Monocular-Depth-Estimation-Toolbox icon indicating copy to clipboard operation
Monocular-Depth-Estimation-Toolbox copied to clipboard

Conceptual Questions about BinsFormer

Open onoyuki081 opened this issue 3 years ago • 1 comments

Thanks for a great repo! I have a question about BinsFormer architecture especially about 'auxiliary classification.' From your code, I found that there are variables called class_num and n_bins. In my initial understanding from AdaBins is correct, I think AdaBins classifies the network output by n_bins, but it seems that BinsFormer's classification is done by class_num, where class here represents specific type of indoor scene (like bedroom, bathroom) in nyu. But if so, why do we need such class in BinsFormer and how class contributes to 'auxiliary classification'? If you need more clarification, I appreciate if you let me know.
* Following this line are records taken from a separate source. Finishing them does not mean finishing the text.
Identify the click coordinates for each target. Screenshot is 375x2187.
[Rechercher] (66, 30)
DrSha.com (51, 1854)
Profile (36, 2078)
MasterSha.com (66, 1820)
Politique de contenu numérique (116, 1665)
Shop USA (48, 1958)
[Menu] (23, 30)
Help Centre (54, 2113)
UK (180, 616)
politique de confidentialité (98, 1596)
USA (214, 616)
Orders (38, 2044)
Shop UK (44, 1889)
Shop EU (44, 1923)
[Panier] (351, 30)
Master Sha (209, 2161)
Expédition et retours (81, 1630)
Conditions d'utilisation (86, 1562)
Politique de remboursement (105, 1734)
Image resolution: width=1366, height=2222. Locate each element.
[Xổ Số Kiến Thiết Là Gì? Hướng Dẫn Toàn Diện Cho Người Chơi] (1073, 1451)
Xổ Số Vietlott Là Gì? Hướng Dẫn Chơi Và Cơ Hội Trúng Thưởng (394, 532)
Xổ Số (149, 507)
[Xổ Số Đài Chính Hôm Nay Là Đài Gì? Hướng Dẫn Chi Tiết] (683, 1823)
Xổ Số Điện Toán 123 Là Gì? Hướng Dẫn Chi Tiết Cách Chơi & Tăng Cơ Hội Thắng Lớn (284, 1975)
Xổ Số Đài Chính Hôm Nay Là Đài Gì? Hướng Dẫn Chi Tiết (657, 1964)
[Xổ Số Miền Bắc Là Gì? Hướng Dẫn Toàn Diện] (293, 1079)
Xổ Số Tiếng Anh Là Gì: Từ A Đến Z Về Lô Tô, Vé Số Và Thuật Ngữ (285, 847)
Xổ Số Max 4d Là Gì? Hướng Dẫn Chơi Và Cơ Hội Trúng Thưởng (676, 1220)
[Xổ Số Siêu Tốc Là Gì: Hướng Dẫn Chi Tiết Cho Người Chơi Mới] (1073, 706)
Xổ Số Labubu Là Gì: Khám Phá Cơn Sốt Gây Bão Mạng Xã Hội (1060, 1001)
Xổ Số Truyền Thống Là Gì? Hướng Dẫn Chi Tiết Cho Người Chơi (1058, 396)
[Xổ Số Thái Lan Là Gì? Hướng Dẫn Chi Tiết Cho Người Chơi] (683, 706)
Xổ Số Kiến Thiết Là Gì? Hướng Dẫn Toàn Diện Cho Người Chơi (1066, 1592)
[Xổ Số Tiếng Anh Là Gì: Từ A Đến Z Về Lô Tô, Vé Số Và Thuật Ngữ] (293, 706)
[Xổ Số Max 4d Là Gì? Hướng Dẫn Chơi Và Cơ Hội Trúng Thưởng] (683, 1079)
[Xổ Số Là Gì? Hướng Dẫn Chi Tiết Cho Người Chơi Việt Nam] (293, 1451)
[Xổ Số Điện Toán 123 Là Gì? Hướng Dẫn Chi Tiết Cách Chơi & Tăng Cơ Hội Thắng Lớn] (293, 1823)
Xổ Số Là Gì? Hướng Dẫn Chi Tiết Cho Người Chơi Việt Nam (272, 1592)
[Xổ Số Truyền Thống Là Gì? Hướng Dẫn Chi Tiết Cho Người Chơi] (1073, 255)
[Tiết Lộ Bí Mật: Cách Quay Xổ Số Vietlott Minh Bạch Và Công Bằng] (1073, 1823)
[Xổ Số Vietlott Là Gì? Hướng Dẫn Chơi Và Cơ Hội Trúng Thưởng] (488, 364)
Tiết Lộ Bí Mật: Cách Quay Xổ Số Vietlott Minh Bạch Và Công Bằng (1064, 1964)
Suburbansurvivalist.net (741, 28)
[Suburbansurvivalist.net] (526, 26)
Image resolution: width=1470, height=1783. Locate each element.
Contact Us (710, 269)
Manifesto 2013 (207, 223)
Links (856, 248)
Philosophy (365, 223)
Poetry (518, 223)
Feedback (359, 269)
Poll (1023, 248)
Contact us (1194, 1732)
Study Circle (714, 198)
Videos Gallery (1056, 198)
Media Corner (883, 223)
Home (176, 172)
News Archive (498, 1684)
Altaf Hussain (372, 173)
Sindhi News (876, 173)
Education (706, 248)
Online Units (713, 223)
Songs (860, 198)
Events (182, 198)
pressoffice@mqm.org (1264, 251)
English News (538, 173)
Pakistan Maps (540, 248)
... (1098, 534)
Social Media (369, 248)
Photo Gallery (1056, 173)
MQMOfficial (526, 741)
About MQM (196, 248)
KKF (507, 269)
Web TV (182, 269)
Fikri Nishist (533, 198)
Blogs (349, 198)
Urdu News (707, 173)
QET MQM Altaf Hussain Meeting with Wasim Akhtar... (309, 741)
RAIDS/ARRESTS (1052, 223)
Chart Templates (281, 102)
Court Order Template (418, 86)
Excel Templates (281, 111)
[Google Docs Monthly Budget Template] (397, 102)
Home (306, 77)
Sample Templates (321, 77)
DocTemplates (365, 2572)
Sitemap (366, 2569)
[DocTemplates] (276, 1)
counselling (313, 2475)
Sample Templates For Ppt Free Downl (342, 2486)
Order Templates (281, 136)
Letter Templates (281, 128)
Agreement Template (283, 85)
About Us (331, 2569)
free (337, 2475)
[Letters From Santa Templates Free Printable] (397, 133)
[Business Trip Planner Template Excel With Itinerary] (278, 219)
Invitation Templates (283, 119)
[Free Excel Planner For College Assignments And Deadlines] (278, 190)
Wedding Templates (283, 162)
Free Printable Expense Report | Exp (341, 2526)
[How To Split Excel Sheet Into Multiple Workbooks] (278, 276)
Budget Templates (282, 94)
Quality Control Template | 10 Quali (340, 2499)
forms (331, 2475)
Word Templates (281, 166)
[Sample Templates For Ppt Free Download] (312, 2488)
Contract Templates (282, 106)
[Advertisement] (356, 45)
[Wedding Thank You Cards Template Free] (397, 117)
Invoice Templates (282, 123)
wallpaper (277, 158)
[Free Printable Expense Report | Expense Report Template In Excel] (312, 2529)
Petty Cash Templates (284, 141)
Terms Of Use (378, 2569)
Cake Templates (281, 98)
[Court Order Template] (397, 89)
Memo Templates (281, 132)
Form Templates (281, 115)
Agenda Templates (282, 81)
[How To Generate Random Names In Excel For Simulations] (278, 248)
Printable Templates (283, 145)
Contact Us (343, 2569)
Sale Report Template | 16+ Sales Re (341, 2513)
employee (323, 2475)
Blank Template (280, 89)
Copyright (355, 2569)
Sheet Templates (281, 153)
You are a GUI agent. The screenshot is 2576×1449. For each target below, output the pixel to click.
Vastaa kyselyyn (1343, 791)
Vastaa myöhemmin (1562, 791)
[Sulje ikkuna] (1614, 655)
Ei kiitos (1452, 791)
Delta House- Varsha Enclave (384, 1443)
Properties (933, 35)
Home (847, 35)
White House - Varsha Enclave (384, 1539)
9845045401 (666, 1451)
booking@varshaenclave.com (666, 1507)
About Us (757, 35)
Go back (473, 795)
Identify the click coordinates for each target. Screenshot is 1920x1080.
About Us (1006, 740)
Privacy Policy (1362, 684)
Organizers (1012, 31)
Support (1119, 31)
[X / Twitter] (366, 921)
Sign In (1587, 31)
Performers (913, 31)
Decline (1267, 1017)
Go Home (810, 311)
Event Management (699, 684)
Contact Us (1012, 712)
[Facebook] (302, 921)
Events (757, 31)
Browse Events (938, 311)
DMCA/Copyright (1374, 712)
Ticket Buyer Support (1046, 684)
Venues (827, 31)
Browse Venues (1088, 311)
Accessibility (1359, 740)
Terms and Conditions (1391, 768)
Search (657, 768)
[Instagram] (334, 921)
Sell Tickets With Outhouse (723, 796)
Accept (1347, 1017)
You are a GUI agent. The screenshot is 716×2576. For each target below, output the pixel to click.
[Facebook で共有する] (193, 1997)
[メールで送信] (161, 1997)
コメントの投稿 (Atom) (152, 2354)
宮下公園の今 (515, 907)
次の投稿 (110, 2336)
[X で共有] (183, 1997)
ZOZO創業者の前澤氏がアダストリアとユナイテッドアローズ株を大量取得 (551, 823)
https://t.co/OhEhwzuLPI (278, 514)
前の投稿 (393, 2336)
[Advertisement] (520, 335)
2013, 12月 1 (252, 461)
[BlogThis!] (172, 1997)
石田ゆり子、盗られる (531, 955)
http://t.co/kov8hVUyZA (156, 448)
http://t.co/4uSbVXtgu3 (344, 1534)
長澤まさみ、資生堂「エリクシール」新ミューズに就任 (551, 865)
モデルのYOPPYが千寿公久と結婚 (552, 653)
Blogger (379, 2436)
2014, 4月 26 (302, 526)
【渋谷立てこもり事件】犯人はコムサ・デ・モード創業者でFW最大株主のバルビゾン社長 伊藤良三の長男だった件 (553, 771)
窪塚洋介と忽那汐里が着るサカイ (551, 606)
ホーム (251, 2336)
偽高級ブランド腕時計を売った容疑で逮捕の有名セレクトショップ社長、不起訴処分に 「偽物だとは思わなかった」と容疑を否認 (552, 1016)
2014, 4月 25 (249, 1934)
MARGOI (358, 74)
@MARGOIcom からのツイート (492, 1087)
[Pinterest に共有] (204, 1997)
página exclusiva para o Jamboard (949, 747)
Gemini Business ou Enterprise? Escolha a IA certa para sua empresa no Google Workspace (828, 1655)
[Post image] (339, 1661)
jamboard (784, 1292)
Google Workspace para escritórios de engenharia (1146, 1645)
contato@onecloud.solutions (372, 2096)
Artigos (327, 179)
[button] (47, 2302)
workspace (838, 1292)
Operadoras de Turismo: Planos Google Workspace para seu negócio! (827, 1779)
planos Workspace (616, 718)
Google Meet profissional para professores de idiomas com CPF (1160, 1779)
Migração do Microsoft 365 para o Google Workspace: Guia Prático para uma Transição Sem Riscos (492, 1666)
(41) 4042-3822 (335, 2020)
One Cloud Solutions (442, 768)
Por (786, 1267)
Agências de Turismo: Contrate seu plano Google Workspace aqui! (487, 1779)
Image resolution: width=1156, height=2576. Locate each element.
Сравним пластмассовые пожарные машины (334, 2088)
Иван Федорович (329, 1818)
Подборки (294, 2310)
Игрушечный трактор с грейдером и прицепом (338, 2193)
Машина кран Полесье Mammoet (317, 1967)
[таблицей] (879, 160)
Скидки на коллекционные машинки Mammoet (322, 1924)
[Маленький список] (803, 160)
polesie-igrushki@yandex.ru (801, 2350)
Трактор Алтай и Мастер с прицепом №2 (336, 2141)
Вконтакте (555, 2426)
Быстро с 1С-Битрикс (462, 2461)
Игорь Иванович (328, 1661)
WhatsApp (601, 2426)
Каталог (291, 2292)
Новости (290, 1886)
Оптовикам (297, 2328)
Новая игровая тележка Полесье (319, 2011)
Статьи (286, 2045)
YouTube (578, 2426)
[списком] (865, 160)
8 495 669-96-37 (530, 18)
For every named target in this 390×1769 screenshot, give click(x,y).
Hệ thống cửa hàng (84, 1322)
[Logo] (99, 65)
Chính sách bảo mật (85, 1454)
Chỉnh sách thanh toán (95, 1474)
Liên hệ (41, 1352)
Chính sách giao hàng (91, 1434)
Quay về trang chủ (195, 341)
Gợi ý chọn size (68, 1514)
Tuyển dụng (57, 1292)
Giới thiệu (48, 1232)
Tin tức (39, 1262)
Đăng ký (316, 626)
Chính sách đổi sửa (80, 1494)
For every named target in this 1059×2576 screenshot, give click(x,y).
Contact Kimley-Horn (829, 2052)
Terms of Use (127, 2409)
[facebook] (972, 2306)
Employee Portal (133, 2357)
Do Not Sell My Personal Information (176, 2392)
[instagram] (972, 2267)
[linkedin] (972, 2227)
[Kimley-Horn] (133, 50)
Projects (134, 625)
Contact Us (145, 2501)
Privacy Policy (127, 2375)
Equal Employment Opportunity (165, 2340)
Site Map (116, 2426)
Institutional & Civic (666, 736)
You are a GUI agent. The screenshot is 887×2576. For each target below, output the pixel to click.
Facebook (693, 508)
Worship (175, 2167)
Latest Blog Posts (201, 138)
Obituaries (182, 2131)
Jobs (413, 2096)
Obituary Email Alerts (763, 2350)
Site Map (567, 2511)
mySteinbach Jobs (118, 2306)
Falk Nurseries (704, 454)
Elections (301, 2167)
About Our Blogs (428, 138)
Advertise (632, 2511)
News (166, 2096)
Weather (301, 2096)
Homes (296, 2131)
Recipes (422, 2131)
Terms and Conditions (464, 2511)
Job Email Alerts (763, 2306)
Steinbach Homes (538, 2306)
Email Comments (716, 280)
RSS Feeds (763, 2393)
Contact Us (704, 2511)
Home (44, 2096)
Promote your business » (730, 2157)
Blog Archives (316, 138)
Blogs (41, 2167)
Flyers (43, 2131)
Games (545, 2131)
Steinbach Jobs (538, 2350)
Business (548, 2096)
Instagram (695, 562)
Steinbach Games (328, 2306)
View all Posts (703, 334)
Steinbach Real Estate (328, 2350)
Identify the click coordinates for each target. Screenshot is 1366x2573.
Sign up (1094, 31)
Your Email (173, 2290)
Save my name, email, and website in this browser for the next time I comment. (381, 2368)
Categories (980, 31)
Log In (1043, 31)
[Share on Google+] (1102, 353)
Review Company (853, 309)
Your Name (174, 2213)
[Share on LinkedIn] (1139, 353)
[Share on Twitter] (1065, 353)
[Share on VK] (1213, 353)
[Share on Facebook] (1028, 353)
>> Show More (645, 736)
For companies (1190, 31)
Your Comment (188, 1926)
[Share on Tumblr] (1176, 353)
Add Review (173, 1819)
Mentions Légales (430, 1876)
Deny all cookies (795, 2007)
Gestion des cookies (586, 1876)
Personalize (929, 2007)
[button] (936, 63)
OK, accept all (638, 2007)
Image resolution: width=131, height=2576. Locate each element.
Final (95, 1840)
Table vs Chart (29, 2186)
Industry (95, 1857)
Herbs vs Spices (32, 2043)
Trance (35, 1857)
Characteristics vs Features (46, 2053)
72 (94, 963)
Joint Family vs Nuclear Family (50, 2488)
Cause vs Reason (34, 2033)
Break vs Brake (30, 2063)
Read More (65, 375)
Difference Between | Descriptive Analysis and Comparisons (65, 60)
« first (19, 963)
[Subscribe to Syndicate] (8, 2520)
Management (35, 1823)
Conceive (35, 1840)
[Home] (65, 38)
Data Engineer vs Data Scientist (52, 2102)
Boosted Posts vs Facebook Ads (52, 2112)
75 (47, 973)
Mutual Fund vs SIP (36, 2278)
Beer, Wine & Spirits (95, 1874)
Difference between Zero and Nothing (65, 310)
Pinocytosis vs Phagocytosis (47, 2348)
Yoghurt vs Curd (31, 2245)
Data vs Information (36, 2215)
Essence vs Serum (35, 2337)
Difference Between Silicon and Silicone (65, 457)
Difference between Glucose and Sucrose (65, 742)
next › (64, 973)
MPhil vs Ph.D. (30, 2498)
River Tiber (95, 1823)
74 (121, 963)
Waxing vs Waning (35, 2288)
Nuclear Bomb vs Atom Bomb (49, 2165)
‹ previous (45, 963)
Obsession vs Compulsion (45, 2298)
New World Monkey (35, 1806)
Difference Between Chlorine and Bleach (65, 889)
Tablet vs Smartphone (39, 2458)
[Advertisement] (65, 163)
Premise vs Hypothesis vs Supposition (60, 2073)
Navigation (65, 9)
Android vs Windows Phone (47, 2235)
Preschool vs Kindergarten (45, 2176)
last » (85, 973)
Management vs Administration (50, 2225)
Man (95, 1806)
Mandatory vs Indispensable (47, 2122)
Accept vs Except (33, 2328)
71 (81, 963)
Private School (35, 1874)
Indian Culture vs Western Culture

onoyuki081 avatar Aug 29 '22 06:08 onoyuki081

I'm now revising this paper. Thanks for your questions. I may improve my description of the 'auxiliary classification' in this version.

Let me try to answer you more directly. Considering the bins queries b = b1, b2... bn, and a classification query c. We have n_bins(Adabins) bins queries and only one classification query c. Each bin query will be projected to the bin length and associated with its rank in b. The classification query c will be projected to the classification logit via MLP, which is used to classify the environment like bedroom, bathroom, ..., and so on.

The classification query is included in the self-attention of queries so that the environment information can be passed into bins queries. Hence, we claim it can further improve the model performance, which is proven in our ablation studies. Also, this supervision is more effective compared to the time-consuming chamfer loss used in Adabins.

zhyever avatar Sep 08 '22 12:09 zhyever

Close it for now.

zhyever avatar Oct 01 '22 07:10 zhyever